The doctors determined Wrenley was born without any eye tissue, without an optic nerve and does not produce a stress hormone called cortisol.

Her eyes sealed shut.

But the medical team still did not understand why, so they called in Geneticist Doctor Nate Jensen to uncover something he had never come across.

“This is an incredibly rare condition, there’s less than thirty cases described in the world,” he said.

A closer look at baby Wrenley’s genetics revealed a disorder called PRR-12.

“In PRR-12 disorder there’s a spectrum of how patients are affected by it,” Dr. Jensen explained. “Some patients with the same gene change have one eye affected and it might be totally absent like in Wrenley’s case, or it might just be smaller, and in this case, both of the eyes are affected and both are completely absent.”

Dr. Jensen said research for this condition is incredibly limited, but it could impact Wrenley developmentally and intellectually.

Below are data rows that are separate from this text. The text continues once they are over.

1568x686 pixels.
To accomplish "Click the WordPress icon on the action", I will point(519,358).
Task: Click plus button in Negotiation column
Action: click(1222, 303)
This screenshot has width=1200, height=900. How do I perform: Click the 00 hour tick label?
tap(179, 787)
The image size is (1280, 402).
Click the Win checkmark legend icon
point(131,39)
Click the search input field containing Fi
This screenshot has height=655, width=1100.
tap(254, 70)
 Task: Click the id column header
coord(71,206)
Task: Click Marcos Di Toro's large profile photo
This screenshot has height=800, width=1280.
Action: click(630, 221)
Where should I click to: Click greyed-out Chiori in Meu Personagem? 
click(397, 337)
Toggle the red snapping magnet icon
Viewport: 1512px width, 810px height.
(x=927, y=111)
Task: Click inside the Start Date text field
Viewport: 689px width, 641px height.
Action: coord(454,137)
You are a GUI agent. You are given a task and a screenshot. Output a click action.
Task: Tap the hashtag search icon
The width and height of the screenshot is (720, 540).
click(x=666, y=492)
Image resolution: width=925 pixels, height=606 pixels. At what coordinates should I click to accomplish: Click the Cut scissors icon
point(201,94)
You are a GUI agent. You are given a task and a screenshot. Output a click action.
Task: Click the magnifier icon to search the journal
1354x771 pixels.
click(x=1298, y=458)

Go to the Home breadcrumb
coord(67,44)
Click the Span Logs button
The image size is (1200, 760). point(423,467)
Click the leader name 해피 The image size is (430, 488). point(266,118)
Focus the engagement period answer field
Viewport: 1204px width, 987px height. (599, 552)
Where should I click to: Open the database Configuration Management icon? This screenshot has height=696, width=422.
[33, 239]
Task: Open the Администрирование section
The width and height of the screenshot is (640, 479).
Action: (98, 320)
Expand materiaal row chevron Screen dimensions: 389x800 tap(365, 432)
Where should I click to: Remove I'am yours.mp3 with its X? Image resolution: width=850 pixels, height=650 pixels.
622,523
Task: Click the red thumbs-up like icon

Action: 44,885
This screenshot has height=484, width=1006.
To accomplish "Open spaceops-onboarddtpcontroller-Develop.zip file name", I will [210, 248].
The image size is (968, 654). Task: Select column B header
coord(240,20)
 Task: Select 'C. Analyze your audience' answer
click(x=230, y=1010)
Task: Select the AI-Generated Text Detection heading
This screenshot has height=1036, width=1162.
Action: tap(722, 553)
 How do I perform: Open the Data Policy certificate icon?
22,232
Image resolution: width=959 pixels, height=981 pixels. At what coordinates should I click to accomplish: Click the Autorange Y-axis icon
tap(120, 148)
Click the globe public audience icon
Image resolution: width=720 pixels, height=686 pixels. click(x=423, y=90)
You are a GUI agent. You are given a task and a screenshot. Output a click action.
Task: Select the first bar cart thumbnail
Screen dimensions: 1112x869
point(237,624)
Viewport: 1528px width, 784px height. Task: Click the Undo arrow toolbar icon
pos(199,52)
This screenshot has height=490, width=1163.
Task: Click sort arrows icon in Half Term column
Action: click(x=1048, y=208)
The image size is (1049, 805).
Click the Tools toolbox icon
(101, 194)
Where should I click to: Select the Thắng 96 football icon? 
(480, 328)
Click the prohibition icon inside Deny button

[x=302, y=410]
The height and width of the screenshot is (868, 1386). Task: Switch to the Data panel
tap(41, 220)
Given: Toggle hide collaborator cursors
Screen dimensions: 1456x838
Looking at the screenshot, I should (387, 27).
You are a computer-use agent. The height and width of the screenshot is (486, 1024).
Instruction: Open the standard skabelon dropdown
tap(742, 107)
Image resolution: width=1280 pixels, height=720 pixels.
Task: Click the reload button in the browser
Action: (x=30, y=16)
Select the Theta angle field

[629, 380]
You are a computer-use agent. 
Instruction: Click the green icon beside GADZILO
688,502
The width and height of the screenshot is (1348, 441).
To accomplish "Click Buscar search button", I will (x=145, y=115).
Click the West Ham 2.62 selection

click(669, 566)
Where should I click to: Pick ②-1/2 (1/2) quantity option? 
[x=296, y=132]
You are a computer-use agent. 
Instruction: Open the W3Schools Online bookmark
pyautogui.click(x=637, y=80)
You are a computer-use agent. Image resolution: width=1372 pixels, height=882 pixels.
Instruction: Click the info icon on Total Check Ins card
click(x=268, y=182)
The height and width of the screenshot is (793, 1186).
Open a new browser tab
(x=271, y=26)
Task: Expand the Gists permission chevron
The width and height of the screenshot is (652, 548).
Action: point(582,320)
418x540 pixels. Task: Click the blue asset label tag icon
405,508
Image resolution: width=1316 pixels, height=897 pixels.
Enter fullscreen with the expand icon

He also said there is a 50 percent chance Wrenley could pass this disorder on.

But if Taylor’s pregnancy was healthy, how did this get missed?

“There’s nothing Wrenley’s mother or father did to cause this, there’s nothing either could’ve done to prevent it--it’s totally random,” Dr. Jensen said.

It was a totally random occurrence.

“I mean we had a better chance of winning the Powerball,” Taylor said.

But for these new parents, they said they won the jackpot.

“It’s kind of like the whole world in your hands,” Robert said as he looked at Wrenley. “In the long run, I feel it was us who was chosen to help her out along the way and that we would learn from her as well.”

Robert and Taylor are experiencing life in a way they could have never imagined.

“Well everybody, they learn through vision--they learn by seeing things--so with her, she’s going to have to learn how to feel her surroundings and smell her surroundings,” Taylor said.

Which Wrenley is already doing, being tucked away with one of mom and dad’s shirts each night.

“It’s hard for us to visualize what life would be like if we could not see. If someone took my vision, I’d be devastated,” Taylor said. “But for her--because I know what vision is, I’ve lived with it my whole life--but for her this is just her normal.”